Проходит год, а бездомный Евгений все бродит по улицам враждебного ему города: но «мятежный шум Невы и ветров раздавался в его ушах». И однажды он увидел «Медного всадника» – «кумир с простертою рукою сидел на бронзовом коне". И в изваянии Петра Евгений узнал человека, который по «воле роковой под морем город основал»/26/.

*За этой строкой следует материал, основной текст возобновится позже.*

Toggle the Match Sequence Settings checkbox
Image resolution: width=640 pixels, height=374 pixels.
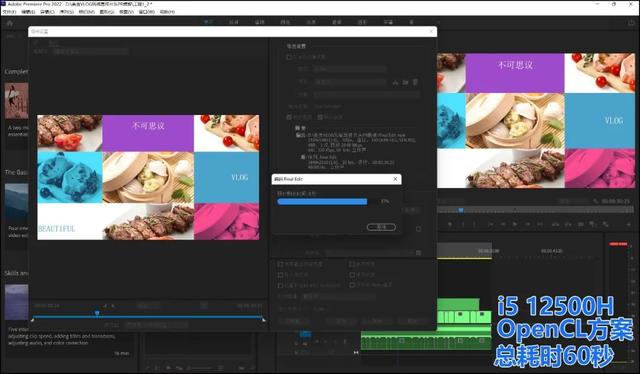point(289,57)
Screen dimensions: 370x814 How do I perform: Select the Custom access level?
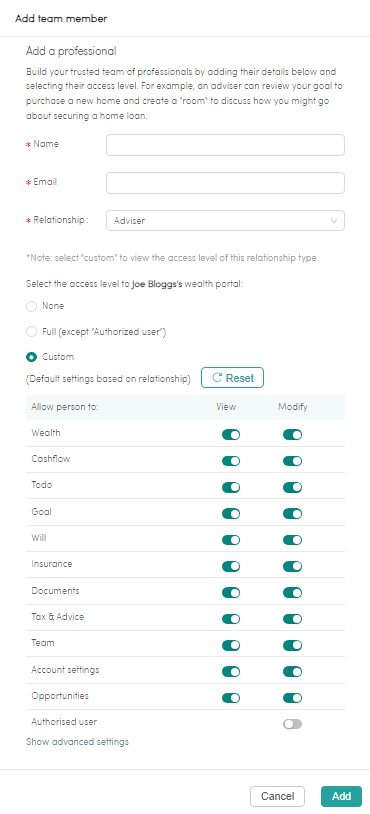click(32, 357)
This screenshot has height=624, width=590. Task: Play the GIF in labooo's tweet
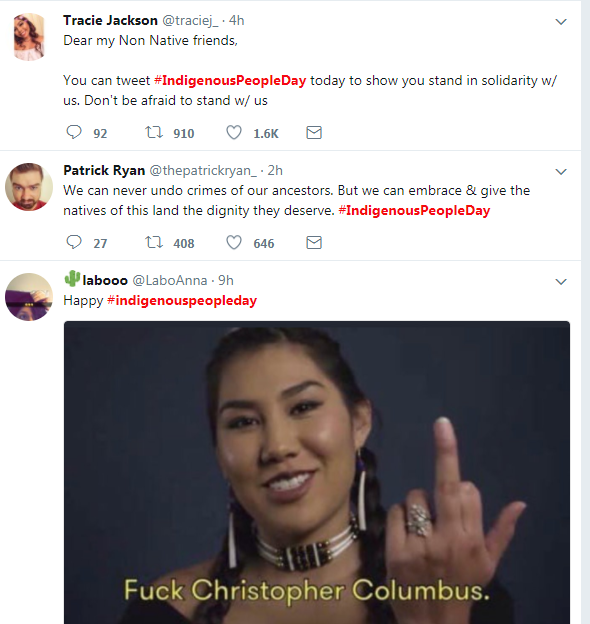(317, 472)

Итак, в данной пушкинской поэме преобладает явная оппозиция «органический» - «неорганический». Петербург – это город, который возник наперекор природным стихиям. ПетрI прежде всего хотел превратить Россию в мировую державу, но не подумал при этом о простых людях, которые теперь должны расплачиваться за его ошибки. В тексте прослеживается скрытая оппозиция- хаос-космос, Нева и Петр, стихия и сдерживание стихии. Но стихия-это природное явление и потому сдержать ее не удается, возникают противоречия между хаосом и космосом. Таким образом, мы видим, что стихия мстит и Петру и Евгению.

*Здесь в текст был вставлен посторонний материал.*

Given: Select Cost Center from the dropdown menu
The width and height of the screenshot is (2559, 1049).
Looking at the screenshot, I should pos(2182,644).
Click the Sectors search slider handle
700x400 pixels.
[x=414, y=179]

Н.В. Гоголь, восхищаясь Пушкиным, идет своим путем, ведущим в другом направлении. Прежде всего, тема этого города лишается в его петербургских повестях традиционной прямой связи с темой Петра и вообще выносится за пределы высокой «гражданской» истории. Это бросается в глаза, если обратиться к любой из пяти повестей, не исключая и «Шинели», в сюжете которой как будто фигурируют все три участника главной коллизии «Медного всадника» – «маленький человек», государство и непокоренная стихия. Исследователь В. М. Маркович говорит о том, « что за грозными для окружающих атрибутами чина виден просто человек, растерянный, слабый, не нашедший себя и с назначенной ему ролью внутренне не совпадающий. То же самое можно сказать и о других персонажах, которые в принципе могли бы предстать олицетворением власти. Вот, скажем, будочники, которые то и дело появляются на страницах «Шинели» – не что иное, как обыватели в полицейских мундирах, наделенные обычными чертами обывателей психологии и соответствующего ей поведения»/29/. Аналогичным образом преображен и сам Медный Всадник, – окруженный у Пушкина грозным мифическим ореолом, у Гоголя он предстает всего лишь деталью бытового анекдота о подрубленном хвосте «у лошади Фальконетова монумента». Словом, высокая, правда, государства в «Шинели» никем и ничем не представлена: все традиционные ее воплощения бесповоротно «обытовляются». Отсюда, впрочем, не следует, что гоголевский сюжет не имеет никакого отношения к государственной истории и, в частности, к теме Петра. Просто отношение к ней устанавливается в петербургских повестях опосредованно – через художественное исследование быта. Если Пушкина занимают великие дела преобразователя России и вызванные ими грандиозные исторические катаклизмы, то для Гоголя важнее, на первый взгляд, отдаленные и малозаметные последствия петровских преобразований в будничной жизни русских людей.